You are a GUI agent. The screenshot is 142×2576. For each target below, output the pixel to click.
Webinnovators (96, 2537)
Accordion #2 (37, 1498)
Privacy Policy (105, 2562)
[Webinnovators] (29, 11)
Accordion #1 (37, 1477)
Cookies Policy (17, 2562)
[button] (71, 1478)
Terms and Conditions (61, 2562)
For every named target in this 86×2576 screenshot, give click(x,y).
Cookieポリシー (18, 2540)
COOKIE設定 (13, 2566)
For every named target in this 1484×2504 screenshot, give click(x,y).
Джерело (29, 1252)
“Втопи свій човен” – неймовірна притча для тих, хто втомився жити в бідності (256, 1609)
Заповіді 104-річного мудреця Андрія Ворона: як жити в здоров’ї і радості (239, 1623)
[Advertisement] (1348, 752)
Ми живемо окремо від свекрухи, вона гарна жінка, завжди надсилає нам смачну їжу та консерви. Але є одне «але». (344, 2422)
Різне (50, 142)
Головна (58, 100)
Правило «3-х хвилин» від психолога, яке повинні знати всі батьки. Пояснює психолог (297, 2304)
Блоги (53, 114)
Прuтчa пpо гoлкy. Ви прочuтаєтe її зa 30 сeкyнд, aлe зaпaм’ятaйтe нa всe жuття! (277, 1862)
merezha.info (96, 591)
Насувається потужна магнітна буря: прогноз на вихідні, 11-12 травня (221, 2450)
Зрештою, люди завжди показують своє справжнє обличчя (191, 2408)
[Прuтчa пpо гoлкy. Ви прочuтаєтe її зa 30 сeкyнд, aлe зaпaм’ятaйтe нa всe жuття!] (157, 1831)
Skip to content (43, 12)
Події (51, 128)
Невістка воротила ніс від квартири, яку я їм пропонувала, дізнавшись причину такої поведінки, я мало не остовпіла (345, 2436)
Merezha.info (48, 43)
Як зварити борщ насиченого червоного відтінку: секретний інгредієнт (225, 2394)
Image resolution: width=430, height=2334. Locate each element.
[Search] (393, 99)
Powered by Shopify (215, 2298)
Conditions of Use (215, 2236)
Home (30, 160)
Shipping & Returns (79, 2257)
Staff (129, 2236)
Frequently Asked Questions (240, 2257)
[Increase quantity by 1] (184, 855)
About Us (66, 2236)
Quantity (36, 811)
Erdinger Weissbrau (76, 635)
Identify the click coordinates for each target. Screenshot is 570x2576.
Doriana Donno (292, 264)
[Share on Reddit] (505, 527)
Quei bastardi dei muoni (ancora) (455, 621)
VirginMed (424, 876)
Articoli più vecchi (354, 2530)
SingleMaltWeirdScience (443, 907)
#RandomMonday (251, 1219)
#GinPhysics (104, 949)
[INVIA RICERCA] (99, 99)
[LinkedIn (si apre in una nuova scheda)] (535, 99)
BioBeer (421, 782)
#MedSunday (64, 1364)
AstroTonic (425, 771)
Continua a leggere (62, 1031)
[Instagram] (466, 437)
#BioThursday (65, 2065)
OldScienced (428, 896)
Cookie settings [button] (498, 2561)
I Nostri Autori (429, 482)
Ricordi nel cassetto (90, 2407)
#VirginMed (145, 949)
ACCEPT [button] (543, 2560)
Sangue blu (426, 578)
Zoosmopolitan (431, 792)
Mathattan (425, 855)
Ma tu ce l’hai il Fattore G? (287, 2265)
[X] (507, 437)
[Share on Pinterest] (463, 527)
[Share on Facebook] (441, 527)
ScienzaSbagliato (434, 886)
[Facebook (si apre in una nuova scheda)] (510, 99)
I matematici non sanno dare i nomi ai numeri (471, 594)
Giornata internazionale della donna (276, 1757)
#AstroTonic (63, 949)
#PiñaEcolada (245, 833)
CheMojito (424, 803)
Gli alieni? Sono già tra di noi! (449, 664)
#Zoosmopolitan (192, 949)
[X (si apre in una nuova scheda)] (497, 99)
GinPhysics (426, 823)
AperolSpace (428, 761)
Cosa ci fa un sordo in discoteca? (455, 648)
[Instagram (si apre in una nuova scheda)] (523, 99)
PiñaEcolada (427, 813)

### [ASSIGNMENT]
Taking the line with "#GinPhysics (104, 949)" as the first and the line with "ScienzaSbagliato (434, 886)" as the last, retype that stretch of the data above exactly, with no other lines.

### [RESULT]
#GinPhysics (104, 949)
[INVIA RICERCA] (99, 99)
[LinkedIn (si apre in una nuova scheda)] (535, 99)
BioBeer (421, 782)
#MedSunday (64, 1364)
AstroTonic (425, 771)
Continua a leggere (62, 1031)
[Instagram] (466, 437)
#BioThursday (65, 2065)
OldScienced (428, 896)
Cookie settings [button] (498, 2561)
I Nostri Autori (429, 482)
Ricordi nel cassetto (90, 2407)
#VirginMed (145, 949)
ACCEPT [button] (543, 2560)
Sangue blu (426, 578)
Zoosmopolitan (431, 792)
Mathattan (425, 855)
Ma tu ce l’hai il Fattore G? (287, 2265)
[X] (507, 437)
[Share on Pinterest] (463, 527)
[Share on Facebook] (441, 527)
ScienzaSbagliato (434, 886)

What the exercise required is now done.